On the ways in which EVERGREY's focus on doing things their way ends up hurting the band:
Tom: "The thing is, our persistence, in a way, the way we work, we've been in the business for so long. It's been over 22, 23 years or whatever it is. We are on this sort of second circle of making new deals for our back catalog and for the album and also, we're selling more for each and every album. For us, it's a super-great position to be in. You can never have compromised anything we do artistically or songwriting-wise and still be in a position where we can decide what we want to do and be on our own terms."
On how EVERGREY handled having its studio being broken into during the making of "The Atlantic":
Tom: "That was the worst fucking time ever. I had written three songs and recorded them with vocals and I was in a good place vibe-wise. I knew what I wanted to do and I was really looking forward to it and I had a very short amount of time to do it in, which I usually like, to have the time pressure. I was going to America to work with the other band I'm in, REDEMPTION. I had the flights booked, so I had to get it done within three weeks or so, the seven coming songs. Then I came to the studio one day, and we had this break-in, they stole the computers and the back-up discs and everything. It was a major setback at the time. Also, the years of experience that we have within this business have taught us that we have to re-focus and sort of try to decide on how we should fix this mess. So, that's what we did and we decided I should go to L.A. and write in the mornings there. I woke up at seven 'o clock in the morning, sat in the Californian sun, writing Scandinavian darkness. For the afternoons and the nights, I was Tom in REDEMPTION and in the mornings, I was Tom in EVERGREY. In hindsight, I would say this was extremely beneficial for the album. I had a lot more time to spend on the lyrics and on each phrase. Yeah, it worked out great."

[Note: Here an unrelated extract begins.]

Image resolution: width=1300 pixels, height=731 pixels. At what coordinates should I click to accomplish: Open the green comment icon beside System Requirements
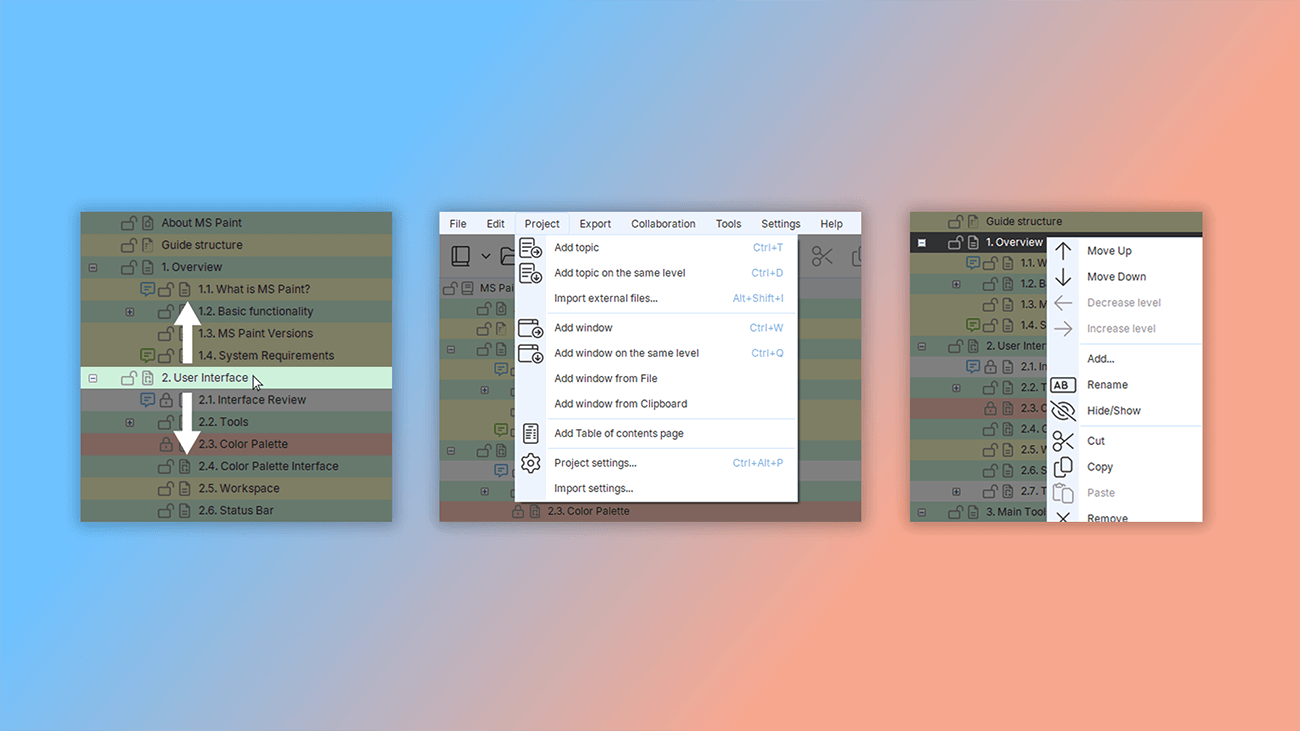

On whether "The Atlantic" would have sounded different had EVERGREY's studio not been broken into:
Tom: "I can't help to think that it would have been. You hear a lot of aggression and frustration in some of the songs and it also brought me, all of us, basically, to a point where we felt we were extremely vulnerable in the face of other people affecting our work process so badly by just taking a stupid thing like a computer from us. So, we were facing our worst nightmare ever, but we've followed through and I think it made the album more intense in a way."
On whether he feels the current metal scene is stuck in a state of "retro-mania" and bands are too often quick to rely on old ideas and formulas:
Tom: "I don't view it like that, but maybe I got my head up my ass too much. [Laughs] I think that's one of the things we try to accomplish on each and every album, that we try to progress and we try to do things differently. Even though we work with the same fucking producers and artwork guys and video people, but there's something in the process of our creativity that is always evolving. I feel that, yeah, maybe a record label and people like that are slower on trying to be progressive in that aspect of selling music, but we know because we have to. We know we have to create more merchandise and play more shows and do the things we really love. Earning money has changed from selling albums and selling concert tickets and merchandise. In itself, if you think about it, that's what it's about. We want people to see us live; I don't really care that much about people buying our albums. I want to see your face at a concert. That's what matters. Of course, being a record label, what matters to them is that they sell albums. It's a double-edged sword in a way. We really just have to be able to make enough money so that we can tour the world and keep making more albums."
"The Atlantic" will be released on January 25, 2019 via AFM Records. EVERGREY again teamed up with Jacob Hansen, who — just like with the band's previous releases "The Storm Within" and 2014's "Hymns For The Broken" — took care of mixing and mastering.